(DATA LISTING)

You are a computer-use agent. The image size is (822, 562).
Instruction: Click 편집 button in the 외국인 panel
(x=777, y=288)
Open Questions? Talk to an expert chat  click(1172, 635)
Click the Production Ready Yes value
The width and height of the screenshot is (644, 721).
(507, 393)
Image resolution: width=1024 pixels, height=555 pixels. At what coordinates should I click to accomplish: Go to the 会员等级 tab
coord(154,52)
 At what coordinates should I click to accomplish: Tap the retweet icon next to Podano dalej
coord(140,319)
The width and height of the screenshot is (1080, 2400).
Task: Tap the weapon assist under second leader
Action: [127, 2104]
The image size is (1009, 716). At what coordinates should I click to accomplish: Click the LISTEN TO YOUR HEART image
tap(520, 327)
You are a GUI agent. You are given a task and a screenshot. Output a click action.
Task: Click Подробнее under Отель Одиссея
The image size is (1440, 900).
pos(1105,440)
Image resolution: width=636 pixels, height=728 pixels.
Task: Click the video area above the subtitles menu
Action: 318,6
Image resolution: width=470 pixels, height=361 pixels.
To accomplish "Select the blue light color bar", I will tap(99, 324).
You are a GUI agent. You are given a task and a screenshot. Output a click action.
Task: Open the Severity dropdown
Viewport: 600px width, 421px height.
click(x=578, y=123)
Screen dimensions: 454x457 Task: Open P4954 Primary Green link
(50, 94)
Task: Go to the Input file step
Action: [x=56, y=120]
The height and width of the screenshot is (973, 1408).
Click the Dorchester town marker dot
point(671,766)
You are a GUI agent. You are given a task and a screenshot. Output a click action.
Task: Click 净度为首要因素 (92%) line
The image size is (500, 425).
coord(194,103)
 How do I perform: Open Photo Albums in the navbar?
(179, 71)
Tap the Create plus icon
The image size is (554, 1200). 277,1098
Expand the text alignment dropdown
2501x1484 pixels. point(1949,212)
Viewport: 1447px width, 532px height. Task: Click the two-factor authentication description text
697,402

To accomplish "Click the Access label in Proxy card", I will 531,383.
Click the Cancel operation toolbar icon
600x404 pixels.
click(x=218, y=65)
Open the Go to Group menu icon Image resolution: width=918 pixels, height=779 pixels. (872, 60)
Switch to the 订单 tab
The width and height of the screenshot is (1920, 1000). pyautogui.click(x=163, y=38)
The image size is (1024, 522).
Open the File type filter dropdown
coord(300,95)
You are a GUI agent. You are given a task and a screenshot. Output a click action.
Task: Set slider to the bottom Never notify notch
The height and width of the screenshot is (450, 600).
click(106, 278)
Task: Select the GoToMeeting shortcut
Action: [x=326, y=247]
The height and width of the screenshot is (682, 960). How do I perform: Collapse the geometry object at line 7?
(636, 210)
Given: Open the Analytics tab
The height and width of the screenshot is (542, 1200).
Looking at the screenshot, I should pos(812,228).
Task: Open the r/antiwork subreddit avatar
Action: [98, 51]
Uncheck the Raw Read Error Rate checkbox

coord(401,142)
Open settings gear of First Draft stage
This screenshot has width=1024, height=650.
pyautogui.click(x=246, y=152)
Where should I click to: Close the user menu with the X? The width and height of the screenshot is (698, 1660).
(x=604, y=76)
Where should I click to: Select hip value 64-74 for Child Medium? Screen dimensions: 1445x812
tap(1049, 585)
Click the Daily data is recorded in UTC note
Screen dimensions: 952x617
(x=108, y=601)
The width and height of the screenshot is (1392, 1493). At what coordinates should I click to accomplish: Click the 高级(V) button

(End DATA LISTING)

Beginning at the line with "Task: Set slider" and stopping after the line with "Given: Open the Analytics tab", please write out every line of the data above exactly and nothing else.

Task: Set slider to the bottom Never notify notch
The height and width of the screenshot is (450, 600).
click(106, 278)
Task: Select the GoToMeeting shortcut
Action: [x=326, y=247]
The height and width of the screenshot is (682, 960). How do I perform: Collapse the geometry object at line 7?
(636, 210)
Given: Open the Analytics tab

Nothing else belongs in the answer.